Quais investigados são beneficiados pela decisão da Justiça Federal?
A Justiça Federal concedeu habeas corpus a todos os alvos da Operação Narco Fluxo nesta quinta-feira (23/4). A medida alcança o influenciador Raphael Sousa Oliveira, além dos funkeiros MC Ryan SP e MC Poze do Rodo.
A decisão foi assinada pelo ministro Messod Azulay Neto, que identificou irregularidades na decretação das prisões temporárias. Com isso, os investigados devem responder ao processo em liberdade.
Por que a prisão foi considerada ilegal?
O relator apontou “flagrante ilegalidade” na decisão da 5ª Vara Federal de Santos que havia determinado a prisão. Segundo ele, houve excesso no prazo da medida cautelar.
Segundo o magistrado, a própria polícia havia solicitado um período limitado de cinco dias. Assim, manter a prisão além desse prazo foi considerado indevido, justificando a concessão do habeas corpus.
Por que o dono da Choquei é investigado?
Raphael Sousa Oliveira, responsável pela página Choquei, foi preso no dia 15 de abril durante a operação da Polícia Federal. Ele é investigado por participação em um esquema de lavagem de dinheiro.
As autoridades apontam que o grupo movimentou mais de R$ 1,6 bilhão, utilizando empresas, intermediários e até criptoativos. Há indícios de operações tanto no Brasil quanto no exterior.
O que é a Operação Narco Fluxo?
A Operação Narco Fluxo investiga uma organização criminosa suspeita de movimentar cifras bilionárias ligadas a atividades ilícitas. O volume financeiro pode ultrapassar R$ 260 bilhões, segundo estimativas da PF.
Durante a ação, foram apreendidos documentos, dinheiro em espécie, veículos de luxo e equipamentos eletrônicos.
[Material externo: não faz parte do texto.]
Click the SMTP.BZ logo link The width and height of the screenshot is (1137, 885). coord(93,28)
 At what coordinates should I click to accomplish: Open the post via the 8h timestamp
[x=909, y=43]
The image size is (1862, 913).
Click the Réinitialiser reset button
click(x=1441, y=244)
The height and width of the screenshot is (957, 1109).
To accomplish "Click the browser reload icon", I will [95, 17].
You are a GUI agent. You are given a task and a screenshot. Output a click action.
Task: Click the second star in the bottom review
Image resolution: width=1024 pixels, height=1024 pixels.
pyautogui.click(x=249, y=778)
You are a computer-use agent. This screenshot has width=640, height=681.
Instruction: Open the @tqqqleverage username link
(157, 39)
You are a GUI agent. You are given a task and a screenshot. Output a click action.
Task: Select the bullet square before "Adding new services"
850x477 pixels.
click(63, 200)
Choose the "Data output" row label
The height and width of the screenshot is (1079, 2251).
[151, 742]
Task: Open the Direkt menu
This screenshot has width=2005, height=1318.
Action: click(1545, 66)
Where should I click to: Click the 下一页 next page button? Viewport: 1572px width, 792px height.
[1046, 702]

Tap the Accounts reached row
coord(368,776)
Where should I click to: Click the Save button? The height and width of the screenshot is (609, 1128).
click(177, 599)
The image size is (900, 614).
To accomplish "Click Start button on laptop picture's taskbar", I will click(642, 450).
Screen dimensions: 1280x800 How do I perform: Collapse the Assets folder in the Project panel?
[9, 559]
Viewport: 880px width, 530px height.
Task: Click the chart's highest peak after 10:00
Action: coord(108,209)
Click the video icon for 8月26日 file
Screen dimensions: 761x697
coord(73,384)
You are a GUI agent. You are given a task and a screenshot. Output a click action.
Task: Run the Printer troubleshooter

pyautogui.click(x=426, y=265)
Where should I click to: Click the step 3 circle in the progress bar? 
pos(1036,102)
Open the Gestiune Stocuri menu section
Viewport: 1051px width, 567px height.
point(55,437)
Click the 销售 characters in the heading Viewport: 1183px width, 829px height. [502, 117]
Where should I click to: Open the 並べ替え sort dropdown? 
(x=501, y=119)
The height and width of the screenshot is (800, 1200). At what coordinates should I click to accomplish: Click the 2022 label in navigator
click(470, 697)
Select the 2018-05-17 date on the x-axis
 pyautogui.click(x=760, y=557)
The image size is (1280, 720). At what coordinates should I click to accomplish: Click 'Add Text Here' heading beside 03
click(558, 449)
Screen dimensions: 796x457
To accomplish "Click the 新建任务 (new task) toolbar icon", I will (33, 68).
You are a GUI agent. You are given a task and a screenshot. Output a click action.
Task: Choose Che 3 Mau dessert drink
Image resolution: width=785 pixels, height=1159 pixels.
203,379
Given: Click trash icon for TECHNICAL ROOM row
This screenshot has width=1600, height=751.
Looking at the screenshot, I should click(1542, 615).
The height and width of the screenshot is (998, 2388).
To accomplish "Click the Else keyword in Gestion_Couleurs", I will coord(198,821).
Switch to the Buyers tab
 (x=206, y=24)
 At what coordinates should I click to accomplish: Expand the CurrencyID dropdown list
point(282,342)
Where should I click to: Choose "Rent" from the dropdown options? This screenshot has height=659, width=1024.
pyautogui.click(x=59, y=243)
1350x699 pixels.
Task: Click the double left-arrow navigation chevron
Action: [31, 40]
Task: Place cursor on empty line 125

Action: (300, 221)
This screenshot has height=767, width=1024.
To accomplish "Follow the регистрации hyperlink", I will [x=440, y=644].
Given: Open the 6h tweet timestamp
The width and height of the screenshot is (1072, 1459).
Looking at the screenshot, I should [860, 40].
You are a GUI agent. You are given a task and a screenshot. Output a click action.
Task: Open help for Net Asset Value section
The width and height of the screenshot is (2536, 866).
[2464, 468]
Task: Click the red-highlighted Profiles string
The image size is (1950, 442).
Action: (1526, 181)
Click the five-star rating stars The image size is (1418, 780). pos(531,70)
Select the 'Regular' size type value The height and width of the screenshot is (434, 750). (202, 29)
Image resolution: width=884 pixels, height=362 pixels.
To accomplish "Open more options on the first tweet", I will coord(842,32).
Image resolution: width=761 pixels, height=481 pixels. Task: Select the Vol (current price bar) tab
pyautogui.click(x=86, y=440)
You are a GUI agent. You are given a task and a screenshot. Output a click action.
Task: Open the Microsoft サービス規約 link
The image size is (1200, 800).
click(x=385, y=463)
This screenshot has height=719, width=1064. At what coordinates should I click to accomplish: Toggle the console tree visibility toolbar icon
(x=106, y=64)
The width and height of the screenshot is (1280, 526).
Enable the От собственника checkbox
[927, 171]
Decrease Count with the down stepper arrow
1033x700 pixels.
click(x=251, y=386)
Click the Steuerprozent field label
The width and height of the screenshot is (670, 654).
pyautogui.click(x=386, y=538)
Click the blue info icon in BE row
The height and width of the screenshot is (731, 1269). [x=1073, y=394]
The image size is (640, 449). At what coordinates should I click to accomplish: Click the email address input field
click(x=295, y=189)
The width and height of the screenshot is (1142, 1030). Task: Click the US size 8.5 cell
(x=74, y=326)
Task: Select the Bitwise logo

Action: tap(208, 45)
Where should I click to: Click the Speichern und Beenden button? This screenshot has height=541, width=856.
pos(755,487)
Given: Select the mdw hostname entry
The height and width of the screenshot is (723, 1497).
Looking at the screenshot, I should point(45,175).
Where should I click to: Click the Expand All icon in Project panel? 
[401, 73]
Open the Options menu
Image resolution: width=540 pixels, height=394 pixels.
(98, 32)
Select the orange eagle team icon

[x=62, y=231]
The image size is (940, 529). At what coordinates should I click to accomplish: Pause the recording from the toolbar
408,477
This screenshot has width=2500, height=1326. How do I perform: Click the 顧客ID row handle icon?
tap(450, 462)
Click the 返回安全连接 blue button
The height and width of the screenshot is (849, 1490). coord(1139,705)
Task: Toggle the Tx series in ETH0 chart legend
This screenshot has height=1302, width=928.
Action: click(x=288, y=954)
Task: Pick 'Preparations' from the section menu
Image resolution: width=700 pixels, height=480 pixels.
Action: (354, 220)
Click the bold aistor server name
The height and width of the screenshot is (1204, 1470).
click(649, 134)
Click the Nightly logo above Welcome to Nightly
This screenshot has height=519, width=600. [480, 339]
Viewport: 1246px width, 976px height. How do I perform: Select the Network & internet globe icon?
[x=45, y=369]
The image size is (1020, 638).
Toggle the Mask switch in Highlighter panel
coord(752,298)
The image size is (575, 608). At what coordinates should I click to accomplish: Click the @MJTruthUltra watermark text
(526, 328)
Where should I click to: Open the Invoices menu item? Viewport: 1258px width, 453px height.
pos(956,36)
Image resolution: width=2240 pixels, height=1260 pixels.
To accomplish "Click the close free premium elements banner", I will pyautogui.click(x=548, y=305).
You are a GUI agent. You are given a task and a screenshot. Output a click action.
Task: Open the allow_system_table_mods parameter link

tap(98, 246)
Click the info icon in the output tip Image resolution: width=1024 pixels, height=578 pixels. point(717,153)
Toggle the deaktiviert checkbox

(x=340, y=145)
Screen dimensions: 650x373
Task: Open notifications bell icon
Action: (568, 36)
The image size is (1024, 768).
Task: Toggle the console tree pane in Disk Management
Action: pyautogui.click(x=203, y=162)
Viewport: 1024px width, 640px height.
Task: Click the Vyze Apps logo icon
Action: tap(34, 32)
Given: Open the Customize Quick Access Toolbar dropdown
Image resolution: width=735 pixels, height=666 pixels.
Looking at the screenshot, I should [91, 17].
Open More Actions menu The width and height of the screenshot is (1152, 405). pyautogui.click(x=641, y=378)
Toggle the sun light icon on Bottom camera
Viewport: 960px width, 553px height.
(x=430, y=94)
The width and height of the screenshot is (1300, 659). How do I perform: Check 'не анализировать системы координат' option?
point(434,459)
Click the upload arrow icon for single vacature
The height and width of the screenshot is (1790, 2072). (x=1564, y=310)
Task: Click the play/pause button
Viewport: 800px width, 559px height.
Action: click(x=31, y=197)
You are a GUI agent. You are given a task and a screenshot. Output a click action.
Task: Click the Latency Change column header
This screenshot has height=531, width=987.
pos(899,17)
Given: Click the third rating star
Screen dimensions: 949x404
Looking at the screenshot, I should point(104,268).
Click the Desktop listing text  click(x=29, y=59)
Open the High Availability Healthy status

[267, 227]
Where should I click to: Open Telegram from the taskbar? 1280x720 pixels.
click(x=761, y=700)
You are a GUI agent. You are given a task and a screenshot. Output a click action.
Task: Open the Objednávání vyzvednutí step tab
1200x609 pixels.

Esses materiais devem ajudar no avanço das investigações.
Quais medidas foram impostas pela Justiça?
Além das prisões, a Justiça determinou uma série de restrições financeiras e patrimoniais contra os investigados. Essas ações visam impedir a continuidade das atividades ilegais. Entre as principais medidas adotadas estão:
- Bloqueio de até R$ 2,2 bilhões em bens
- Restrição sobre empresas e participações societárias
- Sequestro de ativos ligados aos suspeitos
- Monitoramento de movimentações financeiras
Essas decisões atingem 77 alvos, incluindo pessoas físicas e jurídicas ligadas ao esquema investigado.
O que pode acontecer com os investigados agora?
Mesmo com a soltura, as investigações seguem em andamento e os suspeitos continuam sob análise da Justiça. Eles podem responder por crimes como associação criminosa, lavagem de dinheiro e evasão de divisas.
Caso as acusações sejam confirmadas, as penas podem ser severas, incluindo multas elevadas e prisão. A decisão atual não encerra o caso, apenas altera a situação dos investigados durante o processo.